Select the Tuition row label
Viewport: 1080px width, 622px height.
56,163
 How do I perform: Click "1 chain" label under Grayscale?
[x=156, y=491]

_Given instruction_
Reproduce the material above line for line, with no changes.

_Output below_
Select the Tuition row label
Viewport: 1080px width, 622px height.
56,163
 How do I perform: Click "1 chain" label under Grayscale?
[x=156, y=491]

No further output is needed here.